Extracted data Start Marker

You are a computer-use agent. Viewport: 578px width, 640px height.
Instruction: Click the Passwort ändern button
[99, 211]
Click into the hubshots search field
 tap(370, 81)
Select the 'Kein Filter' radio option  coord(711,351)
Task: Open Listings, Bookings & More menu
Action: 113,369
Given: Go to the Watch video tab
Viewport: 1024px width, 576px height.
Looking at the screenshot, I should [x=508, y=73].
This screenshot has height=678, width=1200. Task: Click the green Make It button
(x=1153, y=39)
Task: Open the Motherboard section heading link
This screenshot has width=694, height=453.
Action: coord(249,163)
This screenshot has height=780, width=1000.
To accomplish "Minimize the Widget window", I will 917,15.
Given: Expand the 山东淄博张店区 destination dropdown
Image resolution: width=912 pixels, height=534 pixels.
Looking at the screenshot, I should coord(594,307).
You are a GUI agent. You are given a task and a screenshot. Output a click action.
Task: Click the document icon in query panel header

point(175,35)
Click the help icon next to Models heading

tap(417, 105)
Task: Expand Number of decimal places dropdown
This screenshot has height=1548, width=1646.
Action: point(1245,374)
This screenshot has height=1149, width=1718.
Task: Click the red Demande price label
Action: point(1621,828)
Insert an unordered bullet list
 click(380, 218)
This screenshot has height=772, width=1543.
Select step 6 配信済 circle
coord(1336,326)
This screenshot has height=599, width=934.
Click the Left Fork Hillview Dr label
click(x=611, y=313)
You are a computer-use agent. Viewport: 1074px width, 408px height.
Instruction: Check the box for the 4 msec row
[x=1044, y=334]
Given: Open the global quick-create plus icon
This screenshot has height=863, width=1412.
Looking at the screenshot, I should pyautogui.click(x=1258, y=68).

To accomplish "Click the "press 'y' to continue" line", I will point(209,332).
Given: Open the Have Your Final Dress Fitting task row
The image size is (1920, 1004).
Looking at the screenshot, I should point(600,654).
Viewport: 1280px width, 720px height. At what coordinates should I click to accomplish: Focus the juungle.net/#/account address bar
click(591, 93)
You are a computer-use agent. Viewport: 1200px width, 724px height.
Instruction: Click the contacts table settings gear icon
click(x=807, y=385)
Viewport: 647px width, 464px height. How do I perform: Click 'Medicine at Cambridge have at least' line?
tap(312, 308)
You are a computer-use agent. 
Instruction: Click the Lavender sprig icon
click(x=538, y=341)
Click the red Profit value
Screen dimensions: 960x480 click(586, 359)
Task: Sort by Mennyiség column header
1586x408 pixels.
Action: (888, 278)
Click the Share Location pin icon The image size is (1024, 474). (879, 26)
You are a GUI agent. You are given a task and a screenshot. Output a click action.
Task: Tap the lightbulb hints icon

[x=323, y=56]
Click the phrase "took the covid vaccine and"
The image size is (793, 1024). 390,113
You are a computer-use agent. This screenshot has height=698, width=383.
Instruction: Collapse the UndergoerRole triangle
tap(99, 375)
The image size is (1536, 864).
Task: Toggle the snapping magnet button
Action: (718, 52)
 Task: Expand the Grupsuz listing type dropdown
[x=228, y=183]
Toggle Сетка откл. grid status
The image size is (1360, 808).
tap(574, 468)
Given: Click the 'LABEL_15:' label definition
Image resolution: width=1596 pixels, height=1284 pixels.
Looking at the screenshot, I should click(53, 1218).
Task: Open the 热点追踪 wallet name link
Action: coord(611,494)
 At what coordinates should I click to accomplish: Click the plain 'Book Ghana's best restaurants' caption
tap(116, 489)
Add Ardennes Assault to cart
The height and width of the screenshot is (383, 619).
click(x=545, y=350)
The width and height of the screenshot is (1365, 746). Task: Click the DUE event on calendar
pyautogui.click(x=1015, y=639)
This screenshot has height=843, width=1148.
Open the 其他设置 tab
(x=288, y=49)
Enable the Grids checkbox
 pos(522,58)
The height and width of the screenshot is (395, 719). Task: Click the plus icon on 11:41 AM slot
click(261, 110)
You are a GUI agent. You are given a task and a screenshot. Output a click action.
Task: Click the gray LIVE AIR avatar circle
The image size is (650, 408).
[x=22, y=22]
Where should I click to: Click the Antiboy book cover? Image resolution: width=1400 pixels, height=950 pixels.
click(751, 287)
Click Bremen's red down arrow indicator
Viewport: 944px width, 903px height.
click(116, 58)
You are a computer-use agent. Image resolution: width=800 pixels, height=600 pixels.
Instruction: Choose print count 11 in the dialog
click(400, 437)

Extracted data End Marker

* Activity
The answer should reproduce each entry above in full.

* Answer for this exercise
You are a computer-use agent. Viewport: 578px width, 640px height.
Instruction: Click the Passwort ändern button
[99, 211]
Click into the hubshots search field
 tap(370, 81)
Select the 'Kein Filter' radio option  coord(711,351)
Task: Open Listings, Bookings & More menu
Action: 113,369
Given: Go to the Watch video tab
Viewport: 1024px width, 576px height.
Looking at the screenshot, I should [x=508, y=73].
This screenshot has height=678, width=1200. Task: Click the green Make It button
(x=1153, y=39)
Task: Open the Motherboard section heading link
This screenshot has width=694, height=453.
Action: coord(249,163)
This screenshot has height=780, width=1000.
To accomplish "Minimize the Widget window", I will 917,15.
Given: Expand the 山东淄博张店区 destination dropdown
Image resolution: width=912 pixels, height=534 pixels.
Looking at the screenshot, I should coord(594,307).
You are a GUI agent. You are given a task and a screenshot. Output a click action.
Task: Click the document icon in query panel header

point(175,35)
Click the help icon next to Models heading

tap(417, 105)
Task: Expand Number of decimal places dropdown
This screenshot has height=1548, width=1646.
Action: point(1245,374)
This screenshot has height=1149, width=1718.
Task: Click the red Demande price label
Action: point(1621,828)
Insert an unordered bullet list
 click(380, 218)
This screenshot has height=772, width=1543.
Select step 6 配信済 circle
coord(1336,326)
This screenshot has height=599, width=934.
Click the Left Fork Hillview Dr label
click(x=611, y=313)
You are a computer-use agent. Viewport: 1074px width, 408px height.
Instruction: Check the box for the 4 msec row
[x=1044, y=334]
Given: Open the global quick-create plus icon
This screenshot has height=863, width=1412.
Looking at the screenshot, I should pyautogui.click(x=1258, y=68).

To accomplish "Click the "press 'y' to continue" line", I will point(209,332).
Given: Open the Have Your Final Dress Fitting task row
The image size is (1920, 1004).
Looking at the screenshot, I should point(600,654).
Viewport: 1280px width, 720px height. At what coordinates should I click to accomplish: Focus the juungle.net/#/account address bar
click(591, 93)
You are a computer-use agent. Viewport: 1200px width, 724px height.
Instruction: Click the contacts table settings gear icon
click(x=807, y=385)
Viewport: 647px width, 464px height. How do I perform: Click 'Medicine at Cambridge have at least' line?
tap(312, 308)
You are a computer-use agent. 
Instruction: Click the Lavender sprig icon
click(x=538, y=341)
Click the red Profit value
Screen dimensions: 960x480 click(586, 359)
Task: Sort by Mennyiség column header
1586x408 pixels.
Action: (888, 278)
Click the Share Location pin icon The image size is (1024, 474). (879, 26)
You are a GUI agent. You are given a task and a screenshot. Output a click action.
Task: Tap the lightbulb hints icon

[x=323, y=56]
Click the phrase "took the covid vaccine and"
The image size is (793, 1024). 390,113
You are a computer-use agent. This screenshot has height=698, width=383.
Instruction: Collapse the UndergoerRole triangle
tap(99, 375)
The image size is (1536, 864).
Task: Toggle the snapping magnet button
Action: (718, 52)
 Task: Expand the Grupsuz listing type dropdown
[x=228, y=183]
Toggle Сетка откл. grid status
The image size is (1360, 808).
tap(574, 468)
Given: Click the 'LABEL_15:' label definition
Image resolution: width=1596 pixels, height=1284 pixels.
Looking at the screenshot, I should click(53, 1218).
Task: Open the 热点追踪 wallet name link
Action: coord(611,494)
 At what coordinates should I click to accomplish: Click the plain 'Book Ghana's best restaurants' caption
tap(116, 489)
Add Ardennes Assault to cart
The height and width of the screenshot is (383, 619).
click(x=545, y=350)
The width and height of the screenshot is (1365, 746). Task: Click the DUE event on calendar
pyautogui.click(x=1015, y=639)
This screenshot has height=843, width=1148.
Open the 其他设置 tab
(x=288, y=49)
Enable the Grids checkbox
 pos(522,58)
The height and width of the screenshot is (395, 719). Task: Click the plus icon on 11:41 AM slot
click(261, 110)
You are a GUI agent. You are given a task and a screenshot. Output a click action.
Task: Click the gray LIVE AIR avatar circle
The image size is (650, 408).
[x=22, y=22]
Where should I click to: Click the Antiboy book cover? Image resolution: width=1400 pixels, height=950 pixels.
click(751, 287)
Click Bremen's red down arrow indicator
Viewport: 944px width, 903px height.
click(116, 58)
You are a computer-use agent. Image resolution: width=800 pixels, height=600 pixels.
Instruction: Choose print count 11 in the dialog
click(400, 437)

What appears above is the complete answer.